Another economist Stevenson Dhlamini said Zimbabwe’s largest denomination makes it difficult to transact in cash because of inflation.
“The persistent inflation will force authorities to come up with higher denomination notes, otherwise the currency might lose its usefulness,” Dhlamini said.
“In traditional monetary economics, it is generally accepted that inflation is a monetary phenomenon.
“This means that an increase in money supply is likely to feed inflationary pressures.
“However, it must be noted that if the money supply growth is channelled towards production, there is less likely to be inflationary pressure built.
“In Zimbabwe, there has been empirical evidence to support that broad money supply growth has been responsible for rising inflation.”
Economist Victor Bhoroma said given the rate of inflation, printing paper money could spell disaster for the local economy.
“So, there is no need to actually print any note which is higher than $100,” Bhoroma said.
“Alternatively, mobile money and other digital currencies need to be used in the market.
“Printing new notes or printing a currency does not solve the underlying fundamentals that affect the economy.
“The economy does not have an efficient foreign exchange market.
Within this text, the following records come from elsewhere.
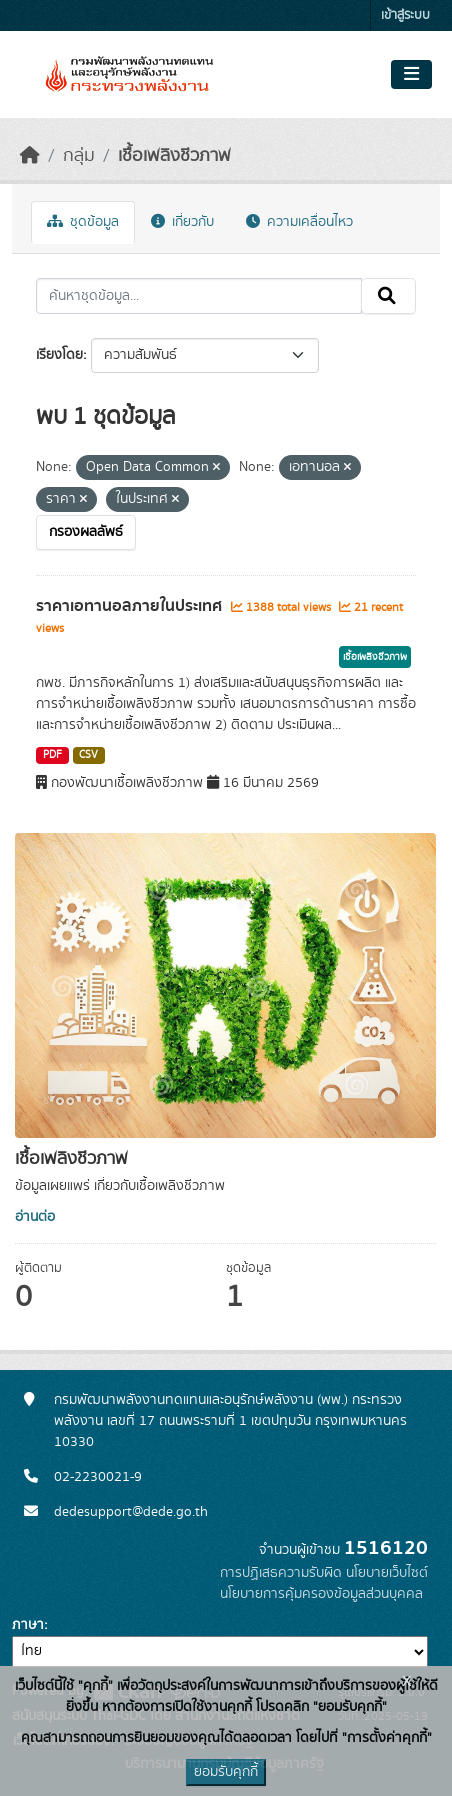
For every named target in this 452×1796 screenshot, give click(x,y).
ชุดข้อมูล (83, 222)
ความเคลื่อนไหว (299, 222)
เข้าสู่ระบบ (405, 15)
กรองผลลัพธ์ (86, 532)
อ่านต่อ (35, 1217)
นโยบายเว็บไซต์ (387, 1573)
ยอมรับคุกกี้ (226, 1772)
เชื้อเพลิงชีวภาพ (174, 156)
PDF (52, 755)
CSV (88, 755)
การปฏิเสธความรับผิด (281, 1573)
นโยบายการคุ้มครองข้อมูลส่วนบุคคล (321, 1594)
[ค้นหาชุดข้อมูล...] (199, 296)
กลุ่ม (79, 156)
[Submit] (388, 296)
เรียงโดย (59, 355)
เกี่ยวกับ (182, 222)
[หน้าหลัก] (30, 156)
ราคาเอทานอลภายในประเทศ (131, 606)
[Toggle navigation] (411, 75)
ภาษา (28, 1625)
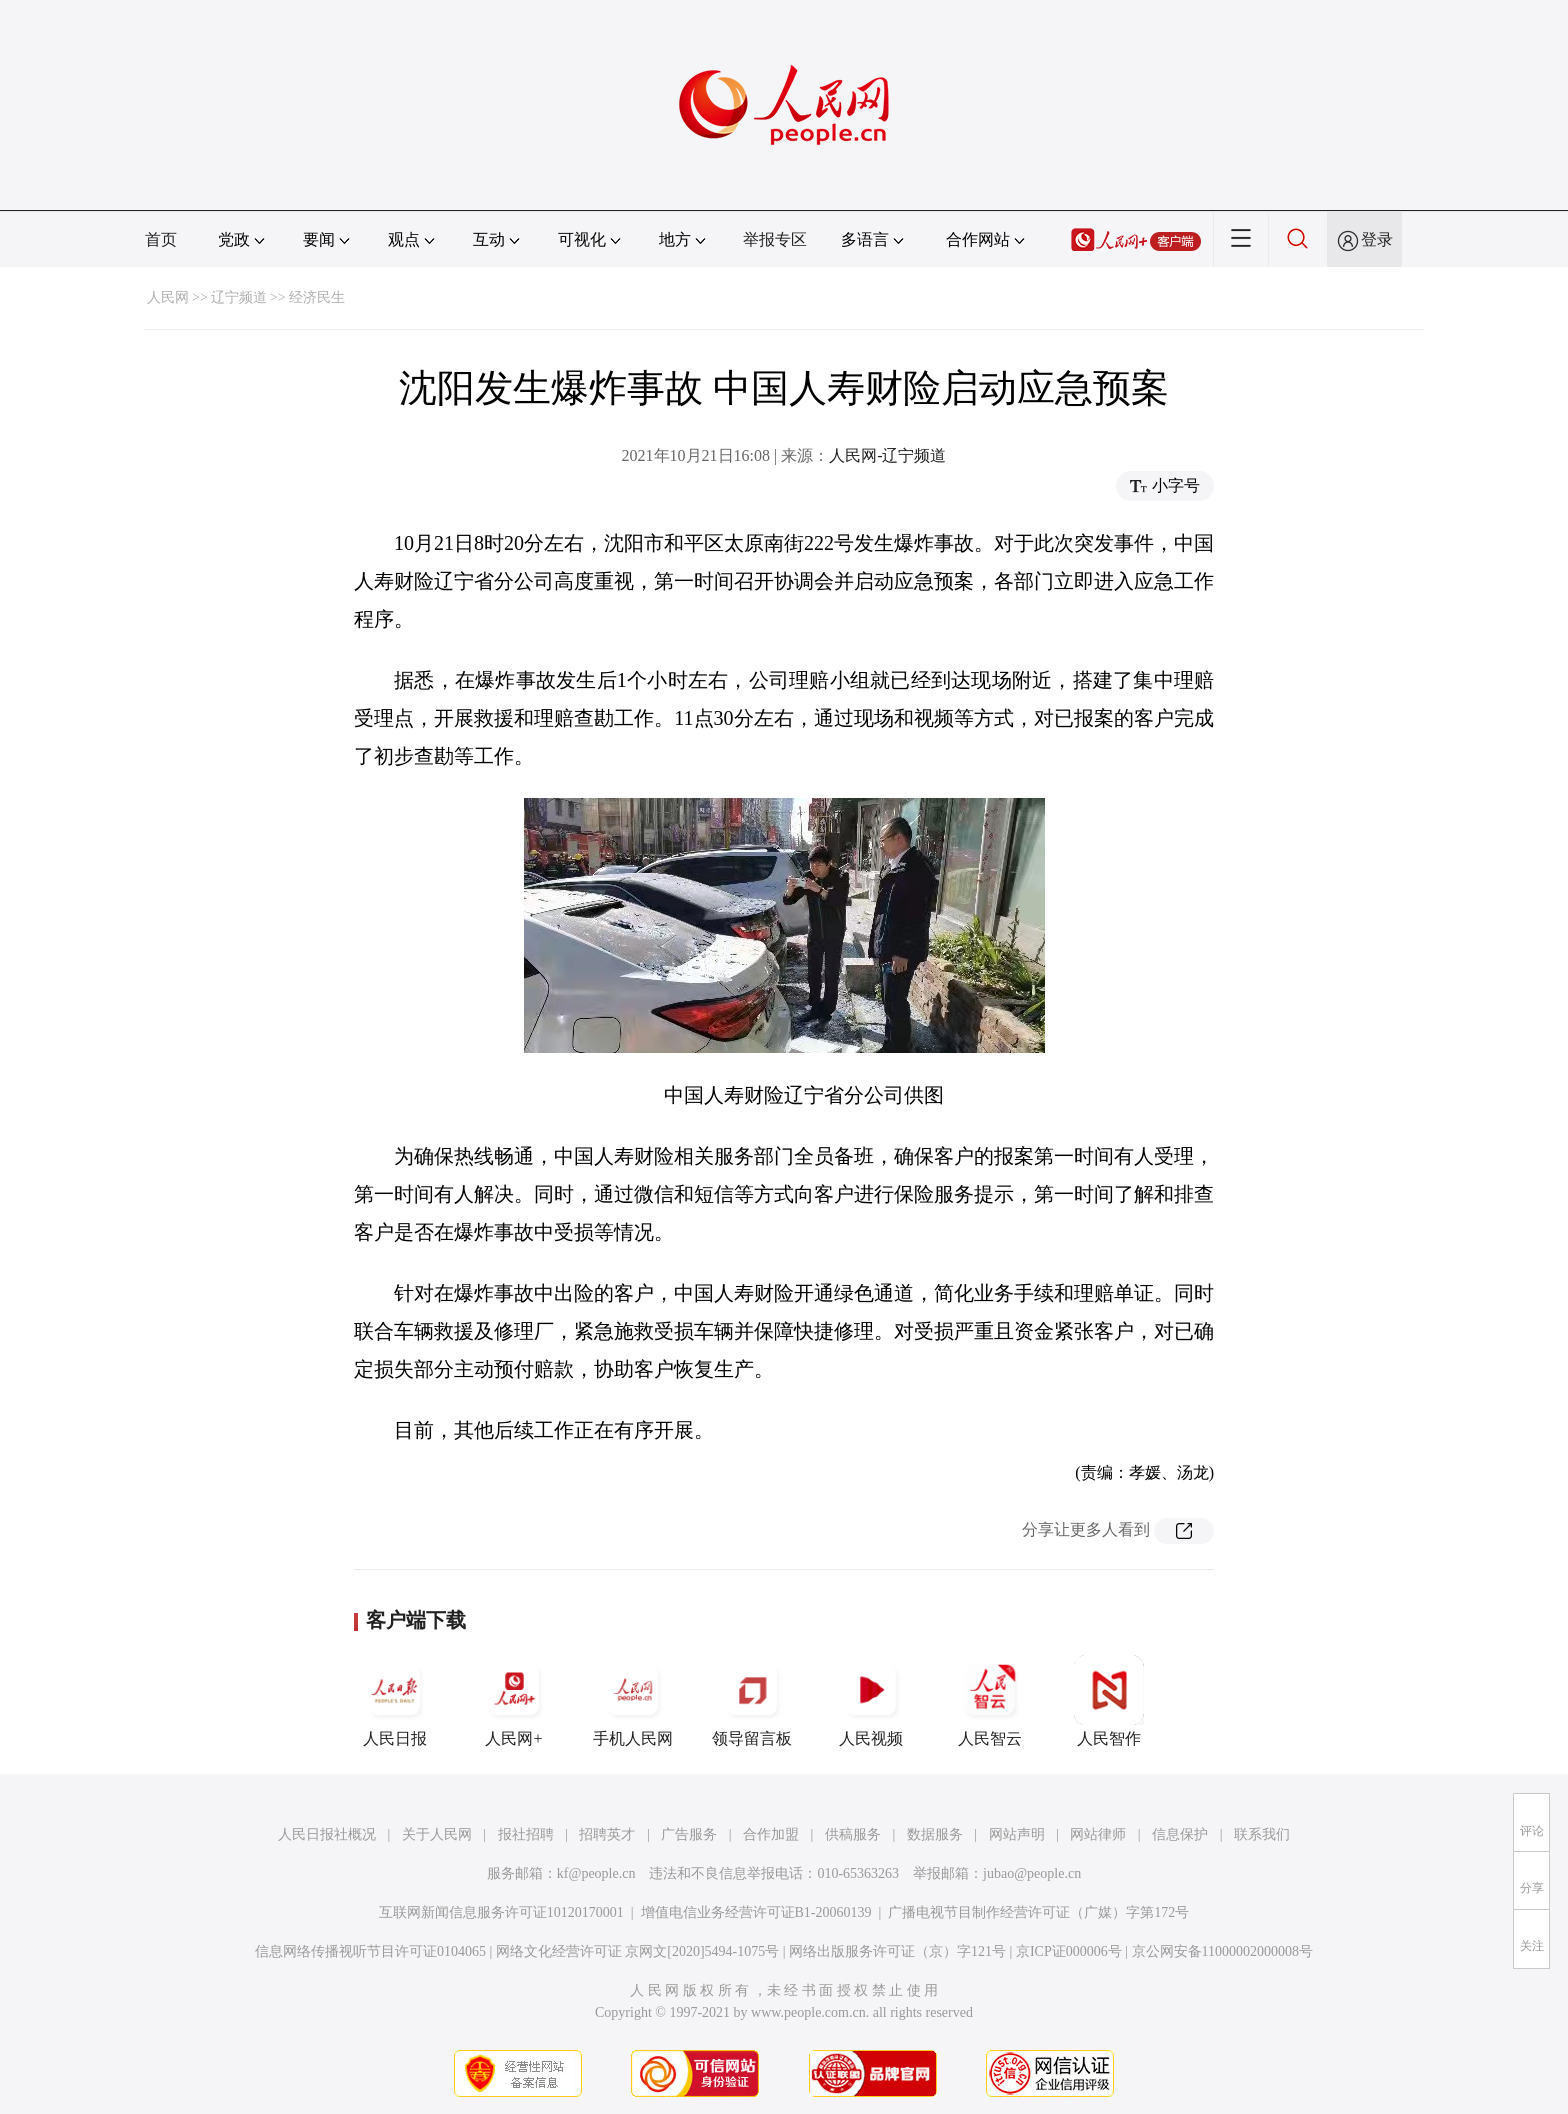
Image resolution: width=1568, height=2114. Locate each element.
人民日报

The central bank is engaged in quasi-fiscal operations that lead to artificial demand for foreign currency on the formal and the free market.
“So, the solution lies in reforming the central bank, especially on political interference when it comes to money printing.”
He added: “But when you look at what’s happening in the market, where 95% of the transactions are now being done in US dollars.
“Then it does not make any sense to continue to hold on to the local currency, because it does not save any papers.
“The government wants the US dollar, labour wants the US dollar and corporates also want a stable currency.
“Even if some quarters may want a local currency, but in the absence of reforms or good governance, then that currency cannot hold value.”
Bhoroma said the solution is not about printing more banknotes, but embarking on reforms and implementing policies that are business-friendly.